[Mozilla] New - Mozilla CA Certificate Policy Mozilla Security Blog: Announcing Version 2.1 of Mozilla CA Certificate Policy
M. Coates, Director of Security Assurance - Feb 15, 2013
quote: ...continue reading.
Mozilla released version 2.1 of the Mozilla CA Certificate Policy. This version adds a requirement for either the technical constraint or the audit of subordinate CA certificates, and requires CAs who issue SSL certificates to comply with the CA/Browser Forum Baseline Requirements.

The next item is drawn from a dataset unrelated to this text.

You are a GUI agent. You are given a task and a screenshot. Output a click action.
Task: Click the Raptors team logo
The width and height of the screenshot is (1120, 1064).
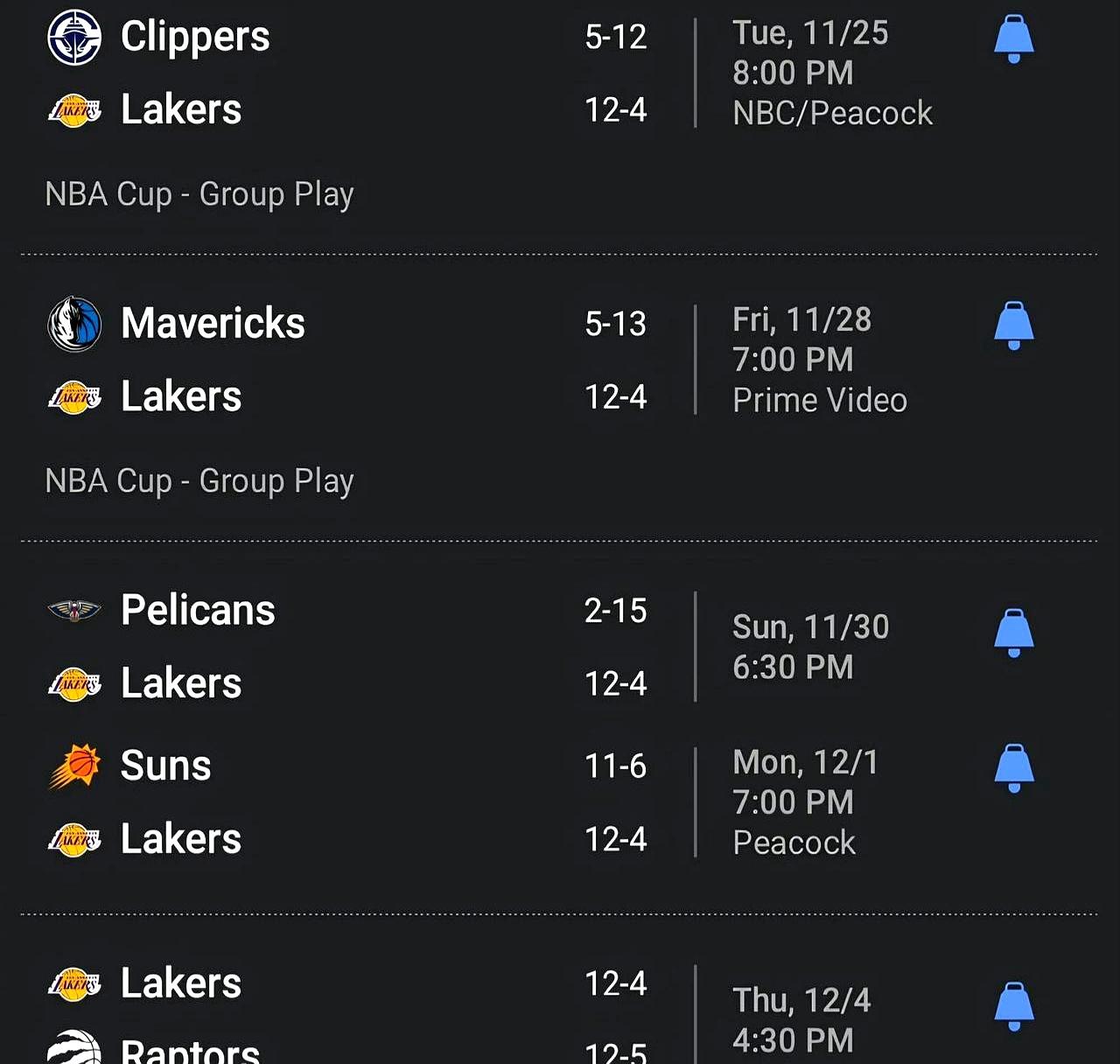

Mozilla is working towards stronger controls and visibility of publicly-trusted issuing certificates in order to make better trust decisions, detect security incidents faster, and limit the impact of each security incident. Version 2.1 of Mozillas CA Certificate Policy encourages CAs to technically constrain subordinate CA certificates using RFC 5280 extensions that are specified directly in the intermediate certificate and controlled by crypto code (e.g. NSS). We recognize that technically constraining subordinate CA certificates in this manner may not be practical in some cases, so the subordinate CA certificates may instead be publicly disclosed, and audited in accordance with Mozillas CA Certificate Policy.
All subordinate CA certificates that are issued after May 15, 2013 must comply with version 2.1 of Mozillas CA Certificate Policy, and all pre-existing subordinate CA certificates must be updated to comply with version 2.1 of Mozillas CA Certificate Policy for new certificate issuance by May 15, 2014. This time frame takes into account the impact that the new requirements might have on large enterprise subordinate CAs who may need to plan and budget for new infrastructure and audits.